/webbkoll-backend

Express.js app that runs Puppeteer as a service; visits specified URL with Chromium and sends back various data (requests, cookies, etc.) as JSON

Primary LanguageJavaScriptMIT LicenseMIT

Webbkoll backend

This is the backend for the Webbkoll site checker. It's a tiny script that makes use of Puppeteer. It visits a given URL with Chromium and returns JSON with headers, cookies, requests, etc. It's not pretty.

Node 10.18.1+ required. Simply run npm install, which should install everything necessary, including a local copy of Chromium; and then npm start or (nodejs index.js) to start. Usage: http://localhost:8100/?fetch_url=http://www.example.com

Make sure you have all necessary system dependencies; see Puppeteer's troubleshooting page for e.g. a list of necessary Ubuntu/Debian packages.

The script listens to port 8100 by default. Output is logged to webbkoll-backend.log. Note that this script should be considered highly experimental, and it has NO throttling or access control whatsoever -- this needs to be handled elsewhere (for Webbkoll the frontend handles this). Don't put it on a public-facing server unless you're looking for trouble.

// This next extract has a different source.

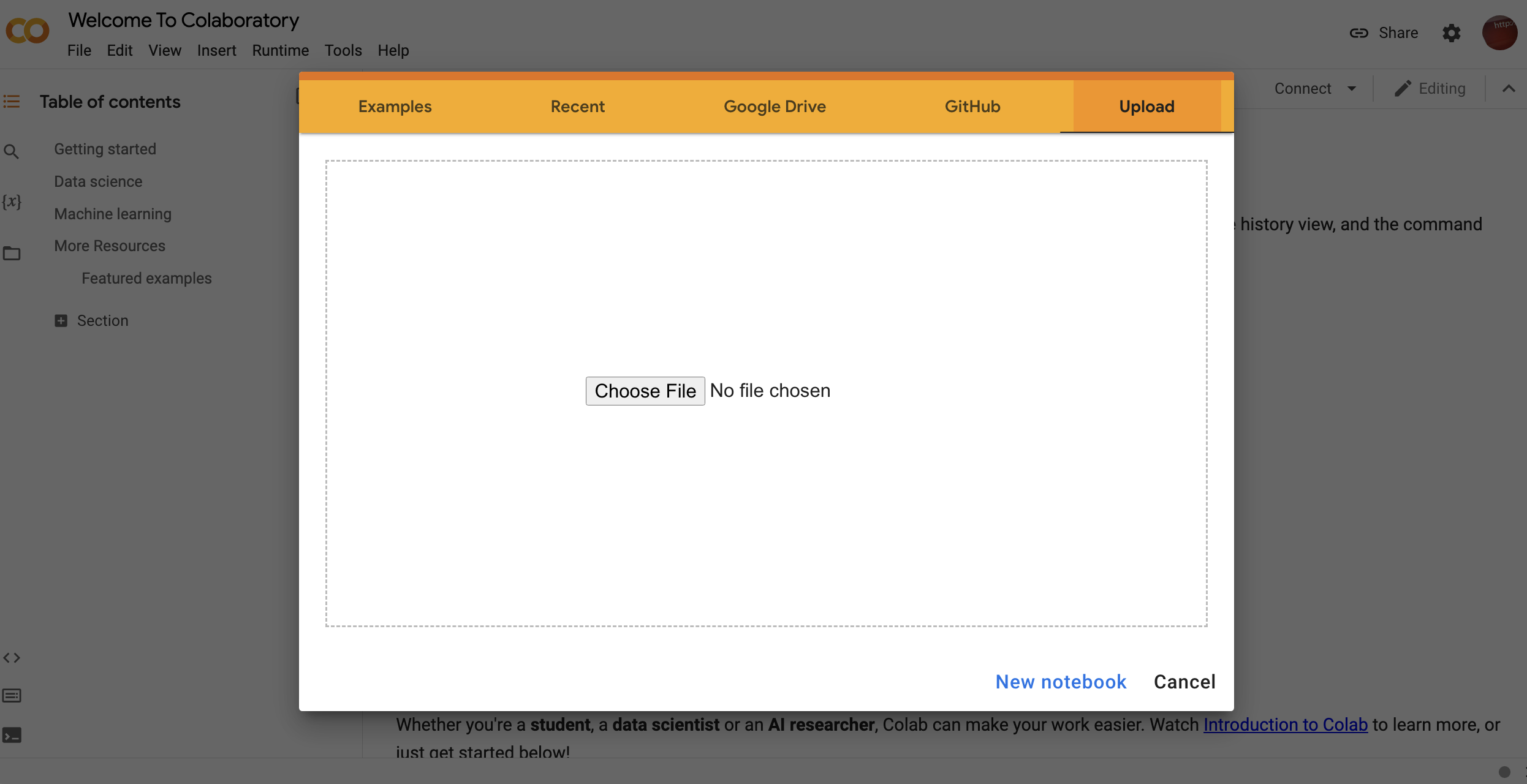Click the user account avatar
1527x784 pixels.
pyautogui.click(x=1499, y=33)
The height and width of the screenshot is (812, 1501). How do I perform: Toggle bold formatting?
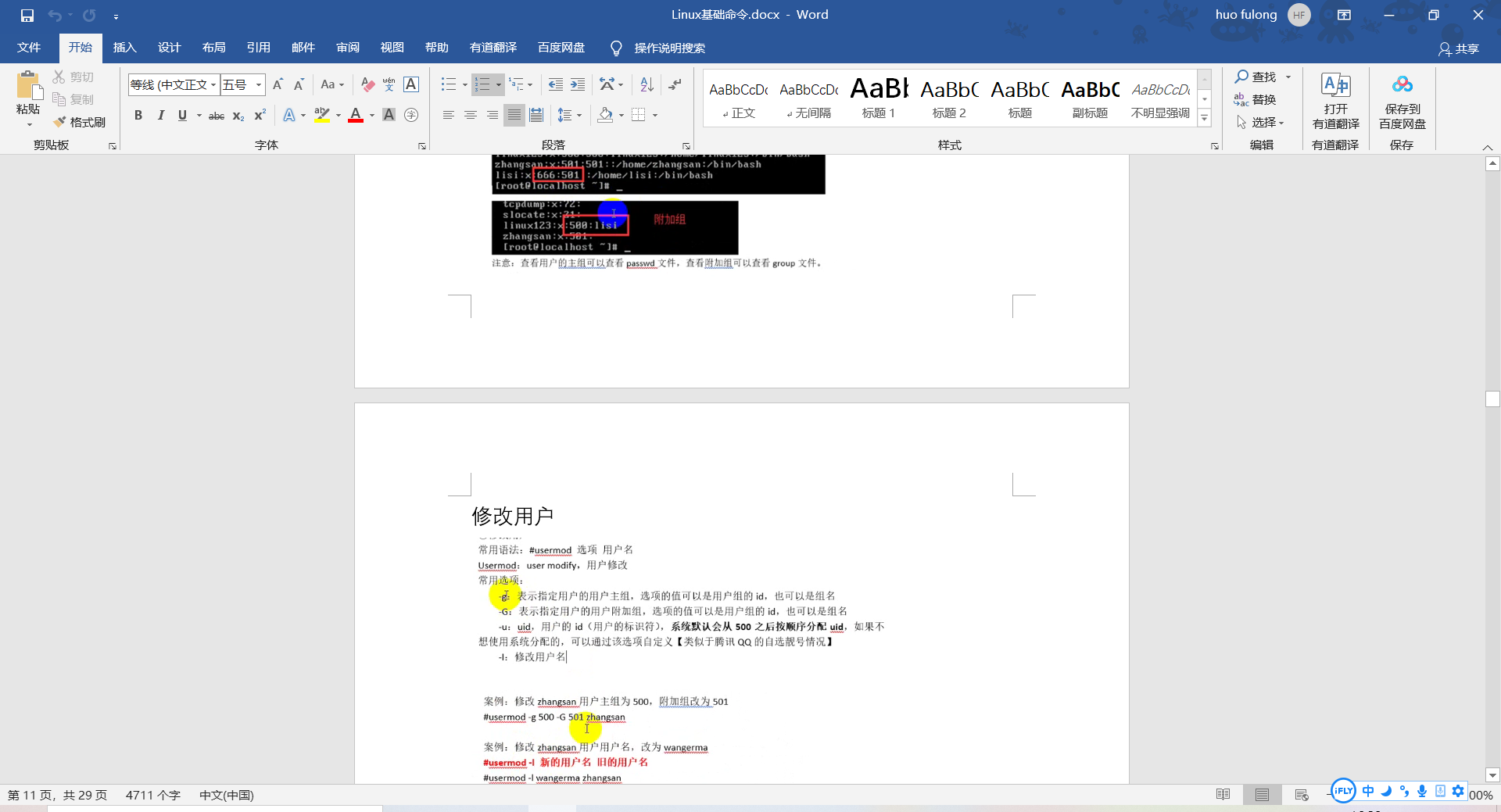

Inspired by Puppeteer as a Service.

Keep it running

Sample systemd unit file:

[Unit]
Description=Webbkoll-backend

[Service]
Type=simple
ExecStart=/usr/bin/npm start
WorkingDirectory=/home/foobar/webbkoll-backend
User=foobar
Group=foobar
Restart=always

[Install]
WantedBy=multi-user.target

Run systemctl daemon-reload for good measure, and then try systemctl start webbkoll-backend. (And systemctl enable webbkoll-backend to have it started automatically.)